Security measures are expected to be beefed up at two Winnipeg locations Friday when Canada Day events get underway.

Those who attend The Forks and the Manitoba Legislature will notice an increased security presence after violent incidents at The Forks recently and the toppling of a statue of Queen Victoria on the legislative grounds last year.

“There will be an increased security presence on site and we have connected with the Downtown Community Safety Partnership as well as the Winnipeg Police Service,” said Clare McKay, the vice president of strategic initiatives at The Forks.

Events at The Forks are expected to look different from years past. There will be no fireworks or evening events.
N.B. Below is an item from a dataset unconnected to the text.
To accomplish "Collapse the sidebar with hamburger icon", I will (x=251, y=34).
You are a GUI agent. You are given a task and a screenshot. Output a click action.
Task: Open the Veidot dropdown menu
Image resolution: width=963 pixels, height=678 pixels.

This year, programming will run during the day with spaces to celebrate and contemplate in an effort towards reconciliation.

“We had to look at our programming – especially at a site with 6,000 years of history, most of which is Indigenous.”

Justice officials said security will be ramped up at the Manitoba Legislature.

“We can confirm that enhanced security plans for the Manitoba Legislative Building and grounds will be in place for the Canada Day long weekend,” officials said in a statement to CTV News.

A march last year honouring children lost at residential schools ended with the statue of Queen Victoria being torn down.

This year, organizers of the Every Child Matters walk say, while they don’t condemn what happened, they want the march to be peaceful.

“We are in close contact with WPS and I think the security will be tighter this year,” said Diandra Powderhorn, the organizer of the walk.

The Winnipeg Police Service said it has resources and plans in place to manage Canada Day events.